== GIVEN DATA

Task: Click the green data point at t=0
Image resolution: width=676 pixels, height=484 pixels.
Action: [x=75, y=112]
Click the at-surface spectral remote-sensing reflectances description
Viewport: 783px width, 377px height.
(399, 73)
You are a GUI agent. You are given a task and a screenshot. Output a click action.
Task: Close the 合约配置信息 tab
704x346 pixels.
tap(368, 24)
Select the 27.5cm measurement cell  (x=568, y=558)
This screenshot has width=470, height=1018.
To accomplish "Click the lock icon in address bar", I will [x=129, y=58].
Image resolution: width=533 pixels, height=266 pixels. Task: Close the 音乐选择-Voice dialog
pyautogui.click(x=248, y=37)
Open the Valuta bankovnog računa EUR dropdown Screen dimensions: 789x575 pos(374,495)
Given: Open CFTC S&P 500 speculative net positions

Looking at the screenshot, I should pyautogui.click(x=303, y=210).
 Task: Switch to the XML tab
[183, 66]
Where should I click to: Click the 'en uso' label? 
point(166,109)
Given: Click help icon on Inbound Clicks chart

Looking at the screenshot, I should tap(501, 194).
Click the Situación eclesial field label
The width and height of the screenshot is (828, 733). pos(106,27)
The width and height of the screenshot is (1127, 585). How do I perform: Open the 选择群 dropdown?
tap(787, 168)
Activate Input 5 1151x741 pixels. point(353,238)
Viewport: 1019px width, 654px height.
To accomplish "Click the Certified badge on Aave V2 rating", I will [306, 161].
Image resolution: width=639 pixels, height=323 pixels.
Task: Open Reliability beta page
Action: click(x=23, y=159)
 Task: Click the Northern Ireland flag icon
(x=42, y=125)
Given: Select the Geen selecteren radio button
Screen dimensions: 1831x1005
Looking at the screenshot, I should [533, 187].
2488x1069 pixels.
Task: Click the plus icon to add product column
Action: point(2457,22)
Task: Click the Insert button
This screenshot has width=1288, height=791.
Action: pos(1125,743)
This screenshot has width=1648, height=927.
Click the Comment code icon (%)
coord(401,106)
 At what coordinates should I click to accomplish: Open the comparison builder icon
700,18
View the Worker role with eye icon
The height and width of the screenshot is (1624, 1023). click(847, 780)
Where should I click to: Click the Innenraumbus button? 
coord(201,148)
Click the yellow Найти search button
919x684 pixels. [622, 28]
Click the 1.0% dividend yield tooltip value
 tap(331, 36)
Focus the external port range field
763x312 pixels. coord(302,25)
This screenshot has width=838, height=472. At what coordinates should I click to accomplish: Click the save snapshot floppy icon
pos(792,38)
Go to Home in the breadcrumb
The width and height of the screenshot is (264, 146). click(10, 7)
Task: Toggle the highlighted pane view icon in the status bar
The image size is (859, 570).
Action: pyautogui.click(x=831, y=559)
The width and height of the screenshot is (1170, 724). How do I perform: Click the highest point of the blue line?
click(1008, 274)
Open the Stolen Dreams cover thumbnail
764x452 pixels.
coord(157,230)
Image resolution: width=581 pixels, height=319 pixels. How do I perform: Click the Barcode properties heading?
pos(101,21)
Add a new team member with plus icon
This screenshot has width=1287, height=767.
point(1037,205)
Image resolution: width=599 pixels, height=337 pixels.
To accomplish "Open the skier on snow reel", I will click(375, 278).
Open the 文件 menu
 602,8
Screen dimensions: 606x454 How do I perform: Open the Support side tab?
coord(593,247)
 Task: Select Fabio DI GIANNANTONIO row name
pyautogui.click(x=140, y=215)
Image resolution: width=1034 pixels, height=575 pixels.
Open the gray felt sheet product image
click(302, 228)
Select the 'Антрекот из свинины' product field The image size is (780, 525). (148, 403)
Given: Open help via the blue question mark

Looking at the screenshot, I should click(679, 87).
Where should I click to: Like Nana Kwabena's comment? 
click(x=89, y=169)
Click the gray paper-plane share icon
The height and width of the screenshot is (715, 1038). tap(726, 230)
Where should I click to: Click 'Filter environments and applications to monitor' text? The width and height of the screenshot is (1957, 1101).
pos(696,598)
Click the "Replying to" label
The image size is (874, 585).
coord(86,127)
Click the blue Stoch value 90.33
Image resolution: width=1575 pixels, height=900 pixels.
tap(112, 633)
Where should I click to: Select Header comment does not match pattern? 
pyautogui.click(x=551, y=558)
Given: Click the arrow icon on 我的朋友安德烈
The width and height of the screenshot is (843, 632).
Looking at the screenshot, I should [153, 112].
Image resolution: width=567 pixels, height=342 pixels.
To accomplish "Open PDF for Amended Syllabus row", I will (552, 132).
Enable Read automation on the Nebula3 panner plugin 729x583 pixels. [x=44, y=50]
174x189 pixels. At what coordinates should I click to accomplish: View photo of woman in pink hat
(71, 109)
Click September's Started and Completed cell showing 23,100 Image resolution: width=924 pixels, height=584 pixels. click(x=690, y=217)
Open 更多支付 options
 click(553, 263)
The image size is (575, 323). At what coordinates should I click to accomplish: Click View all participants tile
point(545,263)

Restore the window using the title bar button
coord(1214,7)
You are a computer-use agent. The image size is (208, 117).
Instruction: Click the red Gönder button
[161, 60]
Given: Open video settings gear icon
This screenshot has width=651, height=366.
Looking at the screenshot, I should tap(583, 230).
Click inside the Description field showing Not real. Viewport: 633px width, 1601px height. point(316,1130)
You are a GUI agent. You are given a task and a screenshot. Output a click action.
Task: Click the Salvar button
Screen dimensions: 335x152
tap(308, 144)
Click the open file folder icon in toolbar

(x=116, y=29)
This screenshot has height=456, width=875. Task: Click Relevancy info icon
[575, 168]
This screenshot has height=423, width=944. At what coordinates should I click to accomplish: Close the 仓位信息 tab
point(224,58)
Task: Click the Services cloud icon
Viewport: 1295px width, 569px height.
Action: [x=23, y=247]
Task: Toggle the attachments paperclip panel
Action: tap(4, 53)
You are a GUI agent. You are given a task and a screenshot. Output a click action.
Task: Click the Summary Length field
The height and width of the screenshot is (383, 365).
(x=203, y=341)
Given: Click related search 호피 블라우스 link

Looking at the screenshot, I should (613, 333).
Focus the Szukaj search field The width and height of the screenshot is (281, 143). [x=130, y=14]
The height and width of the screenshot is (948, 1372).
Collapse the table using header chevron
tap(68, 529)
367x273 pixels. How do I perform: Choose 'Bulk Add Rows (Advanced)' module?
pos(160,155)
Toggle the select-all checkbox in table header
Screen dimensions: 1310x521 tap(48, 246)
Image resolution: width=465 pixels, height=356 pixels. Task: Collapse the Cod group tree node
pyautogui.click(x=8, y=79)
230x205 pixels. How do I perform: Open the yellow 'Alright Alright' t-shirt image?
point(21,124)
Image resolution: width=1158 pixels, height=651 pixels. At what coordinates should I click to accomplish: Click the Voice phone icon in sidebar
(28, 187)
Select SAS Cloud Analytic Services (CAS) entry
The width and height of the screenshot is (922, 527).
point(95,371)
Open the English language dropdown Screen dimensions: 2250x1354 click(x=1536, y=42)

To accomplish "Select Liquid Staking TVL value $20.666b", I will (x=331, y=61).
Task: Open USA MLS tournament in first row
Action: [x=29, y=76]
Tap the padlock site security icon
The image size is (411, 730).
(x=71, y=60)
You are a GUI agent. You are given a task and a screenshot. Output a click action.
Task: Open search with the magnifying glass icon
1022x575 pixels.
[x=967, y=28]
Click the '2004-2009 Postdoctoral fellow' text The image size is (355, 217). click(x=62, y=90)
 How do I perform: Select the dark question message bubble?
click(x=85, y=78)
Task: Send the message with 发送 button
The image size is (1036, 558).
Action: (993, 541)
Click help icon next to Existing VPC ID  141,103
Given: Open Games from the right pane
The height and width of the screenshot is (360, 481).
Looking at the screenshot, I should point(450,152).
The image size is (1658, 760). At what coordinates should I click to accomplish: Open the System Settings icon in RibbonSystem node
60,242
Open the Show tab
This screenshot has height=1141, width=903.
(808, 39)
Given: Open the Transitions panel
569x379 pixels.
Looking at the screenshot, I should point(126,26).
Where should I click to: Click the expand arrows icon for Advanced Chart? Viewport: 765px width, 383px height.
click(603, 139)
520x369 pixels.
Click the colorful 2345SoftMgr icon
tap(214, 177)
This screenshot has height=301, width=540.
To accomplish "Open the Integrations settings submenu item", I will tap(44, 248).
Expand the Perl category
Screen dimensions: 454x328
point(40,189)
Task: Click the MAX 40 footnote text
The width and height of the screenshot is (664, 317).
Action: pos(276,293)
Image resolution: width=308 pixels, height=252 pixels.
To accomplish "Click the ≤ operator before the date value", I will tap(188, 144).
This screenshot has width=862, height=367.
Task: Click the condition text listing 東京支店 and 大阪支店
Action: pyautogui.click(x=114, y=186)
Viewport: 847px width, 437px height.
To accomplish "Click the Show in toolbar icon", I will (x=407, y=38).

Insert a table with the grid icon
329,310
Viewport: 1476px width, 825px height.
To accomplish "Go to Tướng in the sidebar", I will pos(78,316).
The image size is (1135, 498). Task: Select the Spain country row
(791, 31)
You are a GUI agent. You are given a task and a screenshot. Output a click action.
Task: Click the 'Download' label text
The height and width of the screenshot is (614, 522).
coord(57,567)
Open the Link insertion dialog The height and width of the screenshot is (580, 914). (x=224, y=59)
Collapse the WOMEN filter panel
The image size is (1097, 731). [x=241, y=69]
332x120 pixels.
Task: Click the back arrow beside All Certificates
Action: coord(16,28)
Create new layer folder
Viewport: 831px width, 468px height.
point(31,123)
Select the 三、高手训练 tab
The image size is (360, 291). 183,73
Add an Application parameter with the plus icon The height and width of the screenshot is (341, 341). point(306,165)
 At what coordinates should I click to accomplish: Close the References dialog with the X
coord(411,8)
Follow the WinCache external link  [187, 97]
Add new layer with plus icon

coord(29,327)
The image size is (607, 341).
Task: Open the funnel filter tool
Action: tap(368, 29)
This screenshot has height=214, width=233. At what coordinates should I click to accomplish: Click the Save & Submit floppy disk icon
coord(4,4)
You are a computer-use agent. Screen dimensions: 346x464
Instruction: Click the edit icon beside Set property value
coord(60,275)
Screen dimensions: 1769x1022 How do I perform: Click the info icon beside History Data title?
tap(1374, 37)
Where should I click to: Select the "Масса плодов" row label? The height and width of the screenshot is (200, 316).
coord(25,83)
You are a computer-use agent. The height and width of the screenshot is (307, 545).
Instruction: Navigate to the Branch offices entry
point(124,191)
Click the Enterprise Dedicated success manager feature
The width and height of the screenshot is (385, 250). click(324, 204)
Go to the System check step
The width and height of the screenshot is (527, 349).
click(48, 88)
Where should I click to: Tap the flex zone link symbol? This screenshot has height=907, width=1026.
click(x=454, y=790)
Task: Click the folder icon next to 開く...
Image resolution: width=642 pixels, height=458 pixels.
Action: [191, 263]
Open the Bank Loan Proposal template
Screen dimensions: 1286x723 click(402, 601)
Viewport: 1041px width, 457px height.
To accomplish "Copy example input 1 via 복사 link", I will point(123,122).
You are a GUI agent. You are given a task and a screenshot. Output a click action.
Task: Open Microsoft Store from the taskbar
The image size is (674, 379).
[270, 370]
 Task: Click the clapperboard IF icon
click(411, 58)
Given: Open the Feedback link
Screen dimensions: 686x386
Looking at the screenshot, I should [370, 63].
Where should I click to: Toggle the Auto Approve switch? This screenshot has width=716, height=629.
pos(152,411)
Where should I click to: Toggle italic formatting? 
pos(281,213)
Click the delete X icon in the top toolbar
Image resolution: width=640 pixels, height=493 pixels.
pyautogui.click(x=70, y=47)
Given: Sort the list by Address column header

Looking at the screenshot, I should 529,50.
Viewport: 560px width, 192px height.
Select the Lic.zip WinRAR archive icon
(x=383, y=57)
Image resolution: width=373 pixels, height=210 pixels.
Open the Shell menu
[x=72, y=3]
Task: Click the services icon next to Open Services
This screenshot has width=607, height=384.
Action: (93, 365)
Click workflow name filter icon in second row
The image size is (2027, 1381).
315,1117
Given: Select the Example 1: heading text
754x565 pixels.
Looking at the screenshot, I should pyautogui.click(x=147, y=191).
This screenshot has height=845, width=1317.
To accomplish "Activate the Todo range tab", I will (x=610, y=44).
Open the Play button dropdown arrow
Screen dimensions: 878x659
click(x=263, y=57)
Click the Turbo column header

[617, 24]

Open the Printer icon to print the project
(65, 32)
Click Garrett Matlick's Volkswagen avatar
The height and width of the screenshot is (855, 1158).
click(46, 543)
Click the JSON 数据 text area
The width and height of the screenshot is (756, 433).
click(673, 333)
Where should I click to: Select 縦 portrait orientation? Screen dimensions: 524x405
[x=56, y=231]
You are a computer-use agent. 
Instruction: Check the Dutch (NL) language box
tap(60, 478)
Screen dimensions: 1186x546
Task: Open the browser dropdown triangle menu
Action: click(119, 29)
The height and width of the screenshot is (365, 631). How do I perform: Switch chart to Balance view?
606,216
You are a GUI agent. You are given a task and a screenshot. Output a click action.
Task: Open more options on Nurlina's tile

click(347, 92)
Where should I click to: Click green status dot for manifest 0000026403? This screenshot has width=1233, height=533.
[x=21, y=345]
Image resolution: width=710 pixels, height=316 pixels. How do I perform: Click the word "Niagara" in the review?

====

*WHAT YOU HAVE TO DO*. Write out the rows above word for word, starting at the line that contains "This screenshot has height=301, width=540." and ending at the line that contains "The image size is (360, 291). 183,73".

*WORKED SOLUTION*.
This screenshot has height=301, width=540.
To accomplish "Open the Integrations settings submenu item", I will tap(44, 248).
Expand the Perl category
Screen dimensions: 454x328
point(40,189)
Task: Click the MAX 40 footnote text
The width and height of the screenshot is (664, 317).
Action: pos(276,293)
Image resolution: width=308 pixels, height=252 pixels.
To accomplish "Click the ≤ operator before the date value", I will tap(188, 144).
This screenshot has width=862, height=367.
Task: Click the condition text listing 東京支店 and 大阪支店
Action: pyautogui.click(x=114, y=186)
Viewport: 847px width, 437px height.
To accomplish "Click the Show in toolbar icon", I will (x=407, y=38).

Insert a table with the grid icon
329,310
Viewport: 1476px width, 825px height.
To accomplish "Go to Tướng in the sidebar", I will pos(78,316).
The image size is (1135, 498). Task: Select the Spain country row
(791, 31)
You are a GUI agent. You are given a task and a screenshot. Output a click action.
Task: Click the 'Download' label text
The height and width of the screenshot is (614, 522).
coord(57,567)
Open the Link insertion dialog The height and width of the screenshot is (580, 914). (x=224, y=59)
Collapse the WOMEN filter panel
The image size is (1097, 731). [x=241, y=69]
332x120 pixels.
Task: Click the back arrow beside All Certificates
Action: coord(16,28)
Create new layer folder
Viewport: 831px width, 468px height.
point(31,123)
Select the 三、高手训练 tab
The image size is (360, 291). 183,73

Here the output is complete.